O projeto de lei da Câmara que altera o Plano Geral de Cargos do Poder Executivo ainda terá de passar pelo plenário do Senado para depois ir à sanção presidencial. As novas vagas, quando preeenchidas, custarão R$ 480 milhões por ano.
De acordo com o relator da matéria, senador Gim Argello (PTB-DF), a maioria dos cargos é para as áreas de ciência e tecnologia, infraestrutura e regulação. O senador Romero Jucá (PMDB-RR) afirmou que, apesar de aumentar gastos do governo, as vagas são necessárias por conta da "expansão" das atividades.
"O governo tem que criar cargos, porque está expandindo serviços, tem muita gente se aposentando. É preciso suprir esses cargos relevantes para a área de educação, saúde, tecnologia. É muito natural essa ampliação que temos de fazer do serviço", afirmou Jucá.
O senador Álvaro Dias (PSDB-PR) criticou a manobra governista, afirmando que a aprovação se deu de forma "sorrateira", com a sessão da CCJ convocada de última hora. Para o senador, a criação de cargos é contraditória e irresponsável, e a presidente Dilma Rousseff estaria agindo mais como candidata do que como presidente.

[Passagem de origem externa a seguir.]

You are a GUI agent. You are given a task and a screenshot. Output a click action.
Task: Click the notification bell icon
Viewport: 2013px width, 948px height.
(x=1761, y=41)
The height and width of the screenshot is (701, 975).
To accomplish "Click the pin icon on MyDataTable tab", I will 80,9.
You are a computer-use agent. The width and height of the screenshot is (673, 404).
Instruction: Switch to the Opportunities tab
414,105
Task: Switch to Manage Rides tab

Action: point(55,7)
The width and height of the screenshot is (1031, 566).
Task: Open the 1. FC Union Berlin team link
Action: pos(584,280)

"Essa aprovação foi sorrateira, hoje (ontem) não é dia de CCJ, fizeram uma sessão extraordinária, sem a presença da oposição. Aplicou-se um golpe, embora o governo não precise disso, porque tem maioria esmagadora, mas aproveitou-se de um momento de esvaziamento. Em um momento em que o governo enfrenta dificuldades para combater a inflação, cumprir a meta de superávit primário, criar cargos que aumenta despesas correntes e diminui a capacidade de investir, isso fica na contramão", afirmou Dias, antecipando que a oposição irá tentar barrar o projeto no plenário.
PERDÃO
O Senado também aprovou ontem a anistia a multas de dívidas previdenciárias dos Estados, municípios, fundações e autarquias públicas com o INSS. A medida provisória aprovada pelos senadores também estabelece o parcelamento dos débitos com o INSS em até 240 meses (20 anos) ou em prestações de 1% sobre a receita corrente líquida do ente federativo – no formato que for mais vantajoso para o Estado ou município. O texto original da MP, encaminhado ao Congresso, fixava o percentual do pagamento das multas em 60%. Na nova versão, além da extinção das multas, a MP determina a redução em 50% dos juros de mora atrelados às dívidas.